We may be subject to claims that we or our employees, consultants, contractors or advisors have infringed, misappropriated or otherwise violated the intellectual property of a third party, or claiming ownership of what we regard as our own intellectual property.
Many of our employees were previously employed at universities or other biotechnology or pharmaceutical companies, including our competitors or potential competitors. Although we try to ensure that our employees do not use the intellectual property and other proprietary information, know-how or trade secrets of others in their work for us, we may be subject to claims that we or these employees have used or disclosed such intellectual property or other proprietary information. Litigation may be necessary to defend against these claims.
In addition, while we typically require our employees, consultants and contractors who may be involved in the development of intellectual property to execute agreements assigning such intellectual property to us, we may be unsuccessful in executing such an agreement with each party who in fact develops intellectual property that we regard as our own. To the extent that we fail to obtain such assignments, such assignments do not contain a self-executing assignment of intellectual property rights or such assignments are breached, we may be forced to bring claims against third parties, or defend claims they may bring against us, to determine the ownership of what we regard as our intellectual property. If we fail in prosecuting or defending any such claims, in addition to paying monetary damages, we may lose valuable intellectual property rights or personnel.

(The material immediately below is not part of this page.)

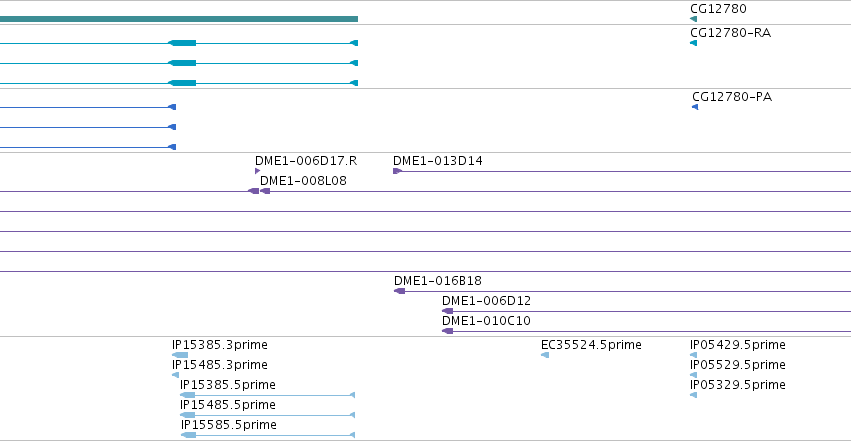The image size is (851, 441).
Task: Click the IP05529.5prime label
Action: pos(738,365)
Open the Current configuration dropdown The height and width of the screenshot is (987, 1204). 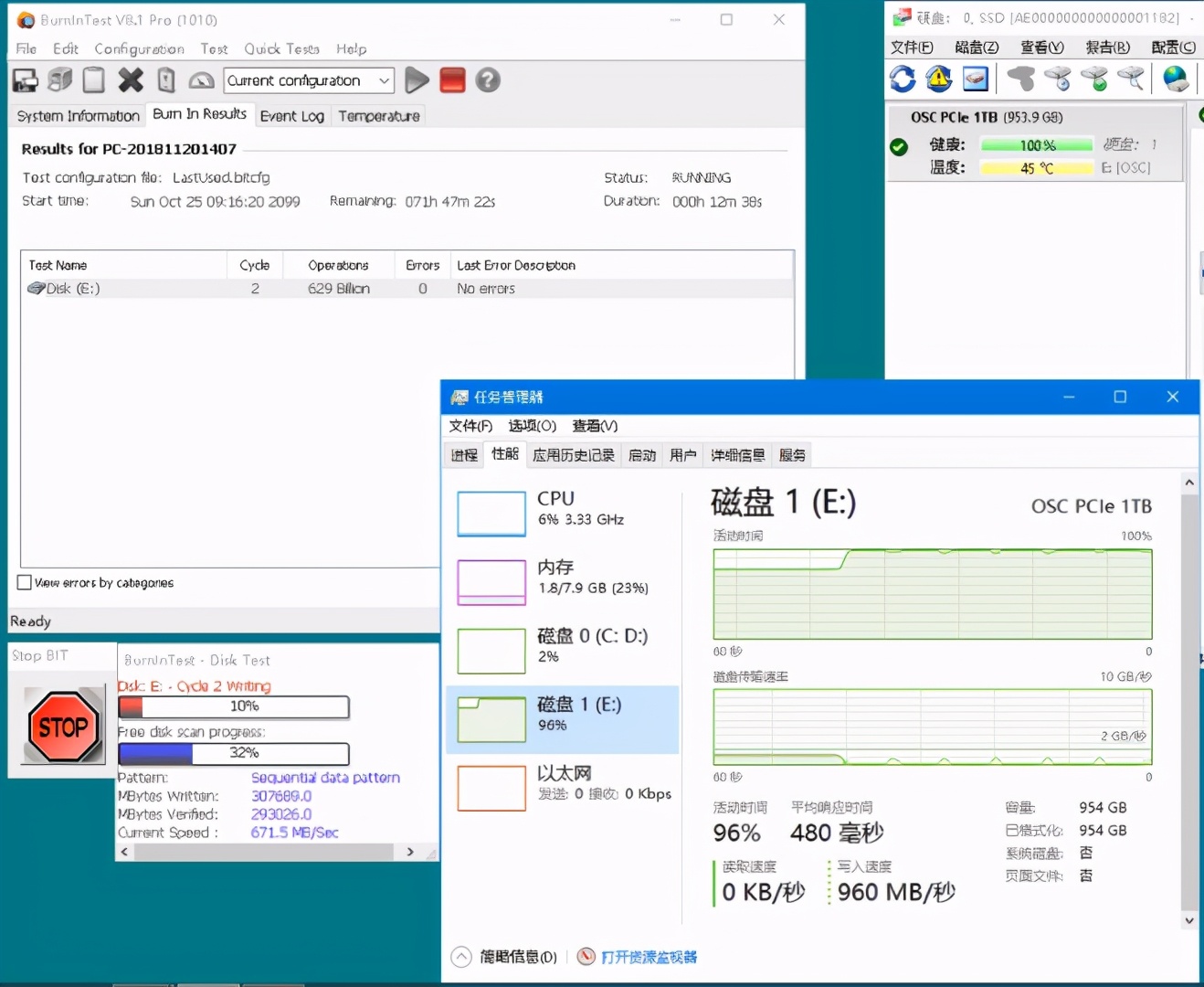pos(385,80)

Such intellectual property rights could be awarded to a third party, and we could be required to obtain a license from such third party to commercialize our technology or products. Such a license may not be available on commercially reasonable terms or at all. Even if we are successful in prosecuting or defending against such claims, litigation could result in substantial costs and be a distraction to our management and scientific personnel.
Patent terms may be inadequate to protect our competitive position on our product candidate, veverimer, for an adequate amount of time.
Patents have a limited lifespan. In the United States, if all maintenance fees are timely paid, the natural expiration of a patent is generally 20 years from its earliest U.S. non-provisional filing date. Various extensions may be available, but the life of a patent, and the protection it affords, is limited. Even if patents covering veverimer are obtained, once the patent life has expired, we may be open to competition from competitive products, including generics or biosimilars. Given the amount of time required for the development, testing and regulatory review of our product candidate, veverimer, patents protecting veverimer might expire before or shortly after veverimer is commercialized. As a result, our owned and licensed patent portfolio may not provide us with sufficient rights to exclude others from commercializing products similar or identical to ours.
Intellectual property rights do not necessarily address all potential threats to our business.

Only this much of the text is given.